Rohan took the podium with warnings and insights for media agencies on social media and mobile markets. The organizational structure of traditional media agencies remain "ugly" as they struggle to get through a "crappy" economy. He says the good news is that the equity markets have rebounded sharply since the March lows. Credit markets are easing, retail sales are improving, housing appears to have bottomed, and the pace of job losses slowing.
In the first half of the year, U.S. ad media budgets fell $10 billion, Rohan says, citing Nielsen. Agencies with ideas continue to absorb costs. Today, agencies are billing out at about $100 per hour. Overhead is billed at 110%, but falling below 100% in some cases. Rohan says there's still no reward for work efficiencies, economies of scale, or "skin in the game."
Rohan likened Central Park in Manhattan to social media. He says not many people make money in the park. There's a lot of green space with a few vendors selling food and drinks sprinkled throughout, but for the most part, people don't stroll the park to spend money. They spend time in the park to socialize and interact with others or people-watch, and the real estate around Central Park is worth an awful lot. Similar to Central Park, not many businesses make money from campaigns in social media, but they should pay attention to the real estate prices.
Once money gets sunk into social, the funds don't come back. "We will eventually figure out how to harvest all this, but it's difficult to make money in Central Park," Rohan says.
Agencies also need to address the mobile market rather than hide their heads in the sand, hoping the medium goes away. Today, 43% of iPhone and iTouch users access the net via mobile. It's already true in many developing nations. Rohan told agency reps and marketers to think long and hard about adding a mobile strategy if they haven't already. He warned that just because a business like search has done well on the Internet doesn't mean it will do well on mobile, simply because of the form factor of the phone and the increased complexity of the medium.
Communicating sight, sound and motion on a small device, such as a mobile phone, is more difficult and results in less impact. The only marketers that will thrive in the mobile environment are those offering coupons that will drive people into stores, Rohan predicts.
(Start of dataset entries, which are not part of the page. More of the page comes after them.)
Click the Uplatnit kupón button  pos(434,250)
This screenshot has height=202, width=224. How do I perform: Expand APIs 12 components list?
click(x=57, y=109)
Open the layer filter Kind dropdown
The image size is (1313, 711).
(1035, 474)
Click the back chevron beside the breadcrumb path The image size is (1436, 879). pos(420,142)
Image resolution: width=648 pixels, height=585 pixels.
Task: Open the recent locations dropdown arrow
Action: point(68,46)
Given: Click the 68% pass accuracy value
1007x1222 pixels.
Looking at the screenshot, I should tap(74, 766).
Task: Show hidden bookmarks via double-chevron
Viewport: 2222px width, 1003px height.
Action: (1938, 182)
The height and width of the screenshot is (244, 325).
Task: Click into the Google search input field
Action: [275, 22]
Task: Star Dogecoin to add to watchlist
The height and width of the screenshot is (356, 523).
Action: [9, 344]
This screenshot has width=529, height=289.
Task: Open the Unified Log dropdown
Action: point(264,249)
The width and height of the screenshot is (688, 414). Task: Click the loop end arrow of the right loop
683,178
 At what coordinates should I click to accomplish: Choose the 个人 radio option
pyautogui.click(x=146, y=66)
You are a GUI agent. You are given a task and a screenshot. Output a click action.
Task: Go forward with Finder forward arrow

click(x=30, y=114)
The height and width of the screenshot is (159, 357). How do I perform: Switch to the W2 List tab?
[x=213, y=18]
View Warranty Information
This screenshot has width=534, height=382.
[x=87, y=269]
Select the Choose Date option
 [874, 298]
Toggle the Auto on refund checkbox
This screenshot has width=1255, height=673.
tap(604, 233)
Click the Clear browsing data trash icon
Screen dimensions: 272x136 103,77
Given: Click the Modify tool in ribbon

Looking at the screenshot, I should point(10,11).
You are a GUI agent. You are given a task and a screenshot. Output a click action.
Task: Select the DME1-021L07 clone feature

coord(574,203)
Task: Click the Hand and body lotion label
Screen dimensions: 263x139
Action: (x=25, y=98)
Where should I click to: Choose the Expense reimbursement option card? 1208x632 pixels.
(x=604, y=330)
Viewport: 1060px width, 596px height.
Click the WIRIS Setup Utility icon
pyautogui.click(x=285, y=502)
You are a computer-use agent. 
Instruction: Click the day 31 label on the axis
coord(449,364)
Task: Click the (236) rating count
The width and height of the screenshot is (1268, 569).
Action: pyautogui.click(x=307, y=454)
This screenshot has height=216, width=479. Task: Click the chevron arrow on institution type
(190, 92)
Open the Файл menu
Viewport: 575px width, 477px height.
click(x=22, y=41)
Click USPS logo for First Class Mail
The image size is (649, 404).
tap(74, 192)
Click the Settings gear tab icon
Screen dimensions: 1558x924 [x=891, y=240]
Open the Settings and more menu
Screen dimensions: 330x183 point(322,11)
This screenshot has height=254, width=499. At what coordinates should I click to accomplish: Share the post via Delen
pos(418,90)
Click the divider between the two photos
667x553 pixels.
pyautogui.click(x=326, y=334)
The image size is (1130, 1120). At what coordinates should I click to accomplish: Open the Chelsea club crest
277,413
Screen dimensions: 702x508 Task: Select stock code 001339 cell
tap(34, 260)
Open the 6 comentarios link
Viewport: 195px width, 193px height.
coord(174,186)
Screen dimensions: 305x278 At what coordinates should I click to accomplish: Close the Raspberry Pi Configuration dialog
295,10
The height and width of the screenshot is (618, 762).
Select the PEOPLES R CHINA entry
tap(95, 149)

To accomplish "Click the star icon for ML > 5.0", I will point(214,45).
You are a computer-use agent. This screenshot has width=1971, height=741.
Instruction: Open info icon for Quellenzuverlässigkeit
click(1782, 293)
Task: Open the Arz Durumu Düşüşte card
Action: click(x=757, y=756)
Social networking on mobile will be even more challenging, combining both social and mobile distractions from the established digital marketing ecosystem, he says.
A confluence of events created the current state of declining agency profits. Digital, social mobile disaggregation will only help to accelerate the trend because it increases the complexity of reaching consumers. Over time, agencies will need to act less like a steward of the brand and more like an intermediary to all brands.